What is it about comedy/being a comedian that continues to light that fire for you?
Honestly, I mean… I’m a kid. There’s lots of stuff I am a grownup about in my life – paying a mortgage, producing my comedy festival in San Francisco with my amazing partners, taking care of my family, etc. – but for some reason I’m also lucky enough to show up for a “job” that often requires me to say ridiculous and hilarious things written by brilliant people. My number one priority is just not to start laughing when I’m saying it. That’s a ludicrous job. It’s not always as easy as that, but overall, let’s face it, I’m stupid lucky to do what I do.
Is there a story you haven’t done or a role you’d like to play that you haven’t already? What new projects are coming up for you in addition to everything else you have going on?
Heavens, I’m sure there are hundreds of things I’d love to play. If I get to a point where I can Gene Hackman my way into retirement because I feel I’ve checked all the boxes, that will be an incredible moment. I don’t see it happening, but now it’s a goal! As far as other stuff, I’m already working on SF Sketchfest 2018, plus doing my weekly podcast The JV Club, and there are a couple of other things in the works that I hope will come to fruition over the next few months or so as well.
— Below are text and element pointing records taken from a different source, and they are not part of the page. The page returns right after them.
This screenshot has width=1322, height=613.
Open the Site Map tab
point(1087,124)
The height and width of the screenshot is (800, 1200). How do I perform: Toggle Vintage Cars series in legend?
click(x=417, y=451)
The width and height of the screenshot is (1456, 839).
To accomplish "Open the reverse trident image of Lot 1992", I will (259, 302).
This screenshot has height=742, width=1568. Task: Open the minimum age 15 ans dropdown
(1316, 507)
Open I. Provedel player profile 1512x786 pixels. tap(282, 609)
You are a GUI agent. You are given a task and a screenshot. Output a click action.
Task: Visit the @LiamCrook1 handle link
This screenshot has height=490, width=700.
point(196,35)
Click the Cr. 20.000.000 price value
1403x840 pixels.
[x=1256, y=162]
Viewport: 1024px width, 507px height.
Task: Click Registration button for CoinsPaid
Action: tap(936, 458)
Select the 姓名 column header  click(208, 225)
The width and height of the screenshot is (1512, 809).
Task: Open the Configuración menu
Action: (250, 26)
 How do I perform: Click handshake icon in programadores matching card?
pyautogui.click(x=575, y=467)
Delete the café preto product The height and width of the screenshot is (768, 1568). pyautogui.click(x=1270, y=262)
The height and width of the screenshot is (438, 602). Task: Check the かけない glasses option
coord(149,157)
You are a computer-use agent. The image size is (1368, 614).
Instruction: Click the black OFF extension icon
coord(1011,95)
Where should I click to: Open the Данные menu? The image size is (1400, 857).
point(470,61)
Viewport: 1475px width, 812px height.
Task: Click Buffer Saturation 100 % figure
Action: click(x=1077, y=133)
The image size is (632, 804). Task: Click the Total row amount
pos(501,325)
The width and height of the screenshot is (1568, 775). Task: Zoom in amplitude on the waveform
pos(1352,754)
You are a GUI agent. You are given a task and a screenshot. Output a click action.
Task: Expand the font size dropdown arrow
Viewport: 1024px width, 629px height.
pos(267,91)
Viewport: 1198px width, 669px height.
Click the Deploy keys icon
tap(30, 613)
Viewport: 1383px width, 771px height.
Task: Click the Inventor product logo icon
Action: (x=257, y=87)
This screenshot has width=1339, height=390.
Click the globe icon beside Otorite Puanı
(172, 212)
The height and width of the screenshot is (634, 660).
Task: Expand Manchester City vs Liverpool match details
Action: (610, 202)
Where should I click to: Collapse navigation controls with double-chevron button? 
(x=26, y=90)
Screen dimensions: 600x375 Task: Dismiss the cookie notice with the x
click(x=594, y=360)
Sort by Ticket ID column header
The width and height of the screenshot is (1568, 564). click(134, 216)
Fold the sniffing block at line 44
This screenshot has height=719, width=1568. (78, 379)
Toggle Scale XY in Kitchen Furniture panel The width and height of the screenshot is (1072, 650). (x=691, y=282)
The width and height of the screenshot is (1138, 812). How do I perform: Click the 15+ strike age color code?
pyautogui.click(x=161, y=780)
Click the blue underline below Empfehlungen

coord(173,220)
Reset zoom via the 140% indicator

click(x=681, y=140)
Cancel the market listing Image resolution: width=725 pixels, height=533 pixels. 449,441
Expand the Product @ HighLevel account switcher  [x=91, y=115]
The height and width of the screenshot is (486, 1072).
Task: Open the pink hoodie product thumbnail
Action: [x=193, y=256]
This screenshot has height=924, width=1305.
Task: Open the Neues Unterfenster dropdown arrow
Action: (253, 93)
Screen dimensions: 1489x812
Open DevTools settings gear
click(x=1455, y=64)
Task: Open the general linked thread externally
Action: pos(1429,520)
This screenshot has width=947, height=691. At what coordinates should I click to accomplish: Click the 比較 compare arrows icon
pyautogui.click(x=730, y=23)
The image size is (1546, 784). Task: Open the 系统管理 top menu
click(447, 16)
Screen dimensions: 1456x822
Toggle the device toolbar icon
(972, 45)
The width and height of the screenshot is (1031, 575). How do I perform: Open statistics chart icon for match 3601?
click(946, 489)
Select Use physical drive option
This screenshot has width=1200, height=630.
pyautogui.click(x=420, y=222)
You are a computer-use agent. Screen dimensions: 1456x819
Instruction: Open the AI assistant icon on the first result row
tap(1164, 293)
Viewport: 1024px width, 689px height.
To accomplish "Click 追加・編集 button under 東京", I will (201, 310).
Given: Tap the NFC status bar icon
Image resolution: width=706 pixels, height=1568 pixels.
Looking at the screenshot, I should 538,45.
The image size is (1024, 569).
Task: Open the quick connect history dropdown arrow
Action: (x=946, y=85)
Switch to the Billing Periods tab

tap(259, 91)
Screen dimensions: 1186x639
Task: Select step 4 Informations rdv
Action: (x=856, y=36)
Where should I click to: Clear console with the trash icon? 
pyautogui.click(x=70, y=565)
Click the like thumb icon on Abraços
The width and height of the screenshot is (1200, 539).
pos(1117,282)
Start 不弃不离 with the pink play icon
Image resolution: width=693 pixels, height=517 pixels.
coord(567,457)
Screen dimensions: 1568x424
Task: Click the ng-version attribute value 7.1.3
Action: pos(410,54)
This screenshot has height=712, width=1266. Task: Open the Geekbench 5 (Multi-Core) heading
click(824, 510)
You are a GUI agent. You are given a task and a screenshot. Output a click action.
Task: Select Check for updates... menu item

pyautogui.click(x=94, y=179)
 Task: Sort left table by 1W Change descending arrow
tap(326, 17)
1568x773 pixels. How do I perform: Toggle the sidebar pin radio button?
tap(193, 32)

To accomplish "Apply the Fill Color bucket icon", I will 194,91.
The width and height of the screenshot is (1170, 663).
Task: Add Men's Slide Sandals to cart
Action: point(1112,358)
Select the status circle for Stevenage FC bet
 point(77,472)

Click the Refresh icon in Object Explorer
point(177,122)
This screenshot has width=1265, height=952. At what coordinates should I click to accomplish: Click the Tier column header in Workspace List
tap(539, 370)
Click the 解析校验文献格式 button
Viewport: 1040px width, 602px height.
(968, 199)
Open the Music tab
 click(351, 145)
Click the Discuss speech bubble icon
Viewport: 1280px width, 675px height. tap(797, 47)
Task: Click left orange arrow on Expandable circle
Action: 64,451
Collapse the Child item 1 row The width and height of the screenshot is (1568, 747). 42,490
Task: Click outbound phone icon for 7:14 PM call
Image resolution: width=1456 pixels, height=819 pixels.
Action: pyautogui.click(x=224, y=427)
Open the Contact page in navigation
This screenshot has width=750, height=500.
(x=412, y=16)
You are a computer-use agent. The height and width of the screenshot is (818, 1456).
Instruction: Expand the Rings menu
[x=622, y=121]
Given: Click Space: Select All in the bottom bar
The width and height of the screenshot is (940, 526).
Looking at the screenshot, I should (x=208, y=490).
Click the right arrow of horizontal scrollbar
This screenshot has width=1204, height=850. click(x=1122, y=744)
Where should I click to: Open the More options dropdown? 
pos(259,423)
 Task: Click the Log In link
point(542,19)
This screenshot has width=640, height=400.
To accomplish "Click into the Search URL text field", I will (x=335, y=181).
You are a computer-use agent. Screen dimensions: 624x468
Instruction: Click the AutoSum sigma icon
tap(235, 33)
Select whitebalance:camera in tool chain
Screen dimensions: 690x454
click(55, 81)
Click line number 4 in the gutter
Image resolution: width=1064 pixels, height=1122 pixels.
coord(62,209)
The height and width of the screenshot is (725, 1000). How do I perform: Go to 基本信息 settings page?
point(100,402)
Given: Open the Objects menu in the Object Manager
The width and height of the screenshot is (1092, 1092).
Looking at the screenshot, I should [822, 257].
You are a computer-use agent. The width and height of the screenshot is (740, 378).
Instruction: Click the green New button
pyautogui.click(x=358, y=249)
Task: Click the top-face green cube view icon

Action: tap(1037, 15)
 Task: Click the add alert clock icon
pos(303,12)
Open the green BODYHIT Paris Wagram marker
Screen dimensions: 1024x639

I also have to find time to jam in watching all of the fantastic television that’s being made these days (note to self: schedule recording of “Halt and Catch Fire”)
Final question: what has been the biggest pinch me moment of your career?
If I actually literally pinched myself every time I had a “pinch me” moment, I’d be covered welts. People would be even more worried about me than they are now (I’m always covered in bruises due to klutziness). A couple that pop up for me right now include: hearing Brian Henson (Jim’s son and one of the luminaries at the Henson Company) singing a song I’d written for our web series “Neil’s Puppet Dreams” with Neil Patrick Harris; getting to perform with and record for Mike Nelson, Bill Corbett and Kevin Murphy of MST3K for Rifftrax; doing improv with Rachel Dratch. Basically any moment where I’m surrounded by people more talented than I could ever be feels like a total win, and that seems to happen a lot.